Reproduce the entries below, replacing every "computer-use agent" with "screen assistant" and keeping everything else unchanged.

**Information provided:**
## start

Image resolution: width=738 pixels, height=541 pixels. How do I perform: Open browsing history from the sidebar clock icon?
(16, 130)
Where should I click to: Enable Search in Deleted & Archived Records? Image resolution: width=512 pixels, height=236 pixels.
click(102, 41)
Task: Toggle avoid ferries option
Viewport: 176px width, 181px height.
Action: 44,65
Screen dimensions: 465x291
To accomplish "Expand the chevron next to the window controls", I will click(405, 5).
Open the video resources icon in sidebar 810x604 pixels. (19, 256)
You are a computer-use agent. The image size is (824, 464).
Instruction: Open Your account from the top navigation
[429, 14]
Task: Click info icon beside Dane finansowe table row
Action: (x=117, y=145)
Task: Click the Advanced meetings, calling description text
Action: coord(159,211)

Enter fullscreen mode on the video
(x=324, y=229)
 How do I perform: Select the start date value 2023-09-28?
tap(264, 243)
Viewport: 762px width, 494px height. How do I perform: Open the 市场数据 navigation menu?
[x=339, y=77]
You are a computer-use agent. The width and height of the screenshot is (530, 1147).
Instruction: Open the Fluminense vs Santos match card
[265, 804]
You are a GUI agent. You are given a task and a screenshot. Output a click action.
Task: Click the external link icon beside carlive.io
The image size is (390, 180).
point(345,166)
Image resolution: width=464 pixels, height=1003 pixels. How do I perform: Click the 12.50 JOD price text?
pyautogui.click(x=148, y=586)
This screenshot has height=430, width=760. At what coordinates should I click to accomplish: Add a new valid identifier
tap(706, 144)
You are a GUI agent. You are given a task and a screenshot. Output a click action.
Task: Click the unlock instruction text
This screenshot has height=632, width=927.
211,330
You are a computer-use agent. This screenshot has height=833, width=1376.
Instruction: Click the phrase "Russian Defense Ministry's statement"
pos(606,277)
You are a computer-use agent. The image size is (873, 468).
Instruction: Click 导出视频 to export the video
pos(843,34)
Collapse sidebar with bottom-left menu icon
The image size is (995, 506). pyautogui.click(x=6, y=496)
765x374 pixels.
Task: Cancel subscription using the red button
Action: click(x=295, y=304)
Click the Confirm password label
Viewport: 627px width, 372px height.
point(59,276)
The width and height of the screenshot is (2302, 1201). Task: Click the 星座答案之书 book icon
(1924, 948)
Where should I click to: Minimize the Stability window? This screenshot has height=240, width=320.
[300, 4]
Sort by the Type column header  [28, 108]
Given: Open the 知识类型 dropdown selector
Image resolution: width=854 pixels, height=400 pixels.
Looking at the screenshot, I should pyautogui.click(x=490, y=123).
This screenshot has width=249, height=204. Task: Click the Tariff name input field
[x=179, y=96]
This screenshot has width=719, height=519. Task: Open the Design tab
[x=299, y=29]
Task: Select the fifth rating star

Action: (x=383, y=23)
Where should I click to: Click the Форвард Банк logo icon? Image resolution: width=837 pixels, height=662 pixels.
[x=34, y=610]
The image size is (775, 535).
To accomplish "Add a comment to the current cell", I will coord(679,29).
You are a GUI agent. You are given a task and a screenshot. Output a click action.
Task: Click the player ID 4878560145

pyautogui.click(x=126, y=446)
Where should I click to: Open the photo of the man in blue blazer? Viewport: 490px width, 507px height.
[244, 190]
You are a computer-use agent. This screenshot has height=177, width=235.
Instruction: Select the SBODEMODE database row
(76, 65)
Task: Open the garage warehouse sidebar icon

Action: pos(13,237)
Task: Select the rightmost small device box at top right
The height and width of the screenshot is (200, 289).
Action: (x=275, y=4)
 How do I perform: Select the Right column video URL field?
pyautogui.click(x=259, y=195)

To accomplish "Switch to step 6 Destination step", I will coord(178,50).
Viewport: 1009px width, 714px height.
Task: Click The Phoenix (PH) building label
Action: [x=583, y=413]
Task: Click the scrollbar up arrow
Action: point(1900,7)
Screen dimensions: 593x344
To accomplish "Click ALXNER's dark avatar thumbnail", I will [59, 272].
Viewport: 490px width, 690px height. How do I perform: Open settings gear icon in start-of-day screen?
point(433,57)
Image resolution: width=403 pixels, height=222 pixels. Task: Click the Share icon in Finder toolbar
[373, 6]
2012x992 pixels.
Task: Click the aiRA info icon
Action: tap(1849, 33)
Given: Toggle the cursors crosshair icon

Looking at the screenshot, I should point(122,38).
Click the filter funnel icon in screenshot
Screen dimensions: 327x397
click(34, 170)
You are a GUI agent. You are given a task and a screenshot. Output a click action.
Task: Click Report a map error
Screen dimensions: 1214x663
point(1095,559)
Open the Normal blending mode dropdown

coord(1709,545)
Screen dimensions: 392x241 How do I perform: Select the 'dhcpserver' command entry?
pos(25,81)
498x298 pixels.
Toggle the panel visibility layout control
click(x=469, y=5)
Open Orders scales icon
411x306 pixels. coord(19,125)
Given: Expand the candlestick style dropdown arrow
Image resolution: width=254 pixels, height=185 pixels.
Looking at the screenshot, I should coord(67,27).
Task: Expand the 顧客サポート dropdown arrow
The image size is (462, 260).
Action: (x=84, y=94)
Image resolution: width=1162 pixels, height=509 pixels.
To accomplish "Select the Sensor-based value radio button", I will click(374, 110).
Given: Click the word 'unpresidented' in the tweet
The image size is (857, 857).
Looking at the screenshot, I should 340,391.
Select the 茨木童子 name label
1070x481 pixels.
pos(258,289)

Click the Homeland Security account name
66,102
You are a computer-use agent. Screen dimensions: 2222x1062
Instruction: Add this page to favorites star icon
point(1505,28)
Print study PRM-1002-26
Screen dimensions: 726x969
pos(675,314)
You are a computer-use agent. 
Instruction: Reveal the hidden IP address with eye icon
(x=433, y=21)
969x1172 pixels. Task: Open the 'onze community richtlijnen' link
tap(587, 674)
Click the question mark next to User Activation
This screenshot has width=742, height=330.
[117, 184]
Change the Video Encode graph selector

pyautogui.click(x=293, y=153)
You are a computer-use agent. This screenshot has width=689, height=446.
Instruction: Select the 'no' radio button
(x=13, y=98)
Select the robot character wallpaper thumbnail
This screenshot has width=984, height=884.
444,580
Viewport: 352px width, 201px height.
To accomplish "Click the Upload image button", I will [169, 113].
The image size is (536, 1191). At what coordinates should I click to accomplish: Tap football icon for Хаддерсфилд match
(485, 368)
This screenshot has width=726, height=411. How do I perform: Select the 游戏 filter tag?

## end

**Worked solution:**
Image resolution: width=738 pixels, height=541 pixels. How do I perform: Open browsing history from the sidebar clock icon?
(16, 130)
Where should I click to: Enable Search in Deleted & Archived Records? Image resolution: width=512 pixels, height=236 pixels.
click(102, 41)
Task: Toggle avoid ferries option
Viewport: 176px width, 181px height.
Action: 44,65
Screen dimensions: 465x291
To accomplish "Expand the chevron next to the window controls", I will click(405, 5).
Open the video resources icon in sidebar 810x604 pixels. (19, 256)
You are a screen assistant. The image size is (824, 464).
Instruction: Open Your account from the top navigation
[429, 14]
Task: Click info icon beside Dane finansowe table row
Action: (x=117, y=145)
Task: Click the Advanced meetings, calling description text
Action: coord(159,211)

Enter fullscreen mode on the video
(x=324, y=229)
 How do I perform: Select the start date value 2023-09-28?
tap(264, 243)
Viewport: 762px width, 494px height. How do I perform: Open the 市场数据 navigation menu?
[x=339, y=77]
You are a screen assistant. The width and height of the screenshot is (530, 1147).
Instruction: Open the Fluminense vs Santos match card
[265, 804]
You are a GUI agent. You are given a task and a screenshot. Output a click action.
Task: Click the external link icon beside carlive.io
The image size is (390, 180).
point(345,166)
Image resolution: width=464 pixels, height=1003 pixels. How do I perform: Click the 12.50 JOD price text?
pyautogui.click(x=148, y=586)
This screenshot has height=430, width=760. At what coordinates should I click to accomplish: Add a new valid identifier
tap(706, 144)
You are a GUI agent. You are given a task and a screenshot. Output a click action.
Task: Click the unlock instruction text
This screenshot has height=632, width=927.
211,330
You are a screen assistant. This screenshot has height=833, width=1376.
Instruction: Click the phrase "Russian Defense Ministry's statement"
pos(606,277)
You are a screen assistant. The image size is (873, 468).
Instruction: Click 导出视频 to export the video
pos(843,34)
Collapse sidebar with bottom-left menu icon
The image size is (995, 506). pyautogui.click(x=6, y=496)
765x374 pixels.
Task: Cancel subscription using the red button
Action: click(x=295, y=304)
Click the Confirm password label
Viewport: 627px width, 372px height.
point(59,276)
The width and height of the screenshot is (2302, 1201). Task: Click the 星座答案之书 book icon
(1924, 948)
Where should I click to: Minimize the Stability window? This screenshot has height=240, width=320.
[300, 4]
Sort by the Type column header  [28, 108]
Given: Open the 知识类型 dropdown selector
Image resolution: width=854 pixels, height=400 pixels.
Looking at the screenshot, I should pyautogui.click(x=490, y=123).
This screenshot has width=249, height=204. Task: Click the Tariff name input field
[x=179, y=96]
This screenshot has width=719, height=519. Task: Open the Design tab
[x=299, y=29]
Task: Select the fifth rating star

Action: (x=383, y=23)
Where should I click to: Click the Форвард Банк logo icon? Image resolution: width=837 pixels, height=662 pixels.
[x=34, y=610]
The image size is (775, 535).
To accomplish "Add a comment to the current cell", I will coord(679,29).
You are a GUI agent. You are given a task and a screenshot. Output a click action.
Task: Click the player ID 4878560145

pyautogui.click(x=126, y=446)
Where should I click to: Open the photo of the man in blue blazer? Viewport: 490px width, 507px height.
[244, 190]
You are a screen assistant. This screenshot has height=177, width=235.
Instruction: Select the SBODEMODE database row
(76, 65)
Task: Open the garage warehouse sidebar icon

Action: pos(13,237)
Task: Select the rightmost small device box at top right
The height and width of the screenshot is (200, 289).
Action: (x=275, y=4)
 How do I perform: Select the Right column video URL field?
pyautogui.click(x=259, y=195)

To accomplish "Switch to step 6 Destination step", I will coord(178,50).
Viewport: 1009px width, 714px height.
Task: Click The Phoenix (PH) building label
Action: [x=583, y=413]
Task: Click the scrollbar up arrow
Action: point(1900,7)
Screen dimensions: 593x344
To accomplish "Click ALXNER's dark avatar thumbnail", I will [59, 272].
Viewport: 490px width, 690px height. How do I perform: Open settings gear icon in start-of-day screen?
point(433,57)
Image resolution: width=403 pixels, height=222 pixels. Task: Click the Share icon in Finder toolbar
[373, 6]
2012x992 pixels.
Task: Click the aiRA info icon
Action: tap(1849, 33)
Given: Toggle the cursors crosshair icon

Looking at the screenshot, I should point(122,38).
Click the filter funnel icon in screenshot
Screen dimensions: 327x397
click(34, 170)
You are a GUI agent. You are given a task and a screenshot. Output a click action.
Task: Click Report a map error
Screen dimensions: 1214x663
point(1095,559)
Open the Normal blending mode dropdown

coord(1709,545)
Screen dimensions: 392x241 How do I perform: Select the 'dhcpserver' command entry?
pos(25,81)
498x298 pixels.
Toggle the panel visibility layout control
click(x=469, y=5)
Open Orders scales icon
411x306 pixels. coord(19,125)
Given: Expand the candlestick style dropdown arrow
Image resolution: width=254 pixels, height=185 pixels.
Looking at the screenshot, I should coord(67,27).
Task: Expand the 顧客サポート dropdown arrow
The image size is (462, 260).
Action: (x=84, y=94)
Image resolution: width=1162 pixels, height=509 pixels.
To accomplish "Select the Sensor-based value radio button", I will click(374, 110).
Given: Click the word 'unpresidented' in the tweet
The image size is (857, 857).
Looking at the screenshot, I should 340,391.
Select the 茨木童子 name label
1070x481 pixels.
pos(258,289)

Click the Homeland Security account name
66,102
You are a screen assistant. Screen dimensions: 2222x1062
Instruction: Add this page to favorites star icon
point(1505,28)
Print study PRM-1002-26
Screen dimensions: 726x969
pos(675,314)
You are a screen assistant. 
Instruction: Reveal the hidden IP address with eye icon
(x=433, y=21)
969x1172 pixels. Task: Open the 'onze community richtlijnen' link
tap(587, 674)
Click the question mark next to User Activation
This screenshot has width=742, height=330.
[117, 184]
Change the Video Encode graph selector

pyautogui.click(x=293, y=153)
You are a screen assistant. This screenshot has width=689, height=446.
Instruction: Select the 'no' radio button
(x=13, y=98)
Select the robot character wallpaper thumbnail
This screenshot has width=984, height=884.
444,580
Viewport: 352px width, 201px height.
To accomplish "Click the Upload image button", I will [169, 113].
The image size is (536, 1191). At what coordinates should I click to accomplish: Tap football icon for Хаддерсфилд match
(485, 368)
This screenshot has width=726, height=411. How do I perform: Select the 游戏 filter tag?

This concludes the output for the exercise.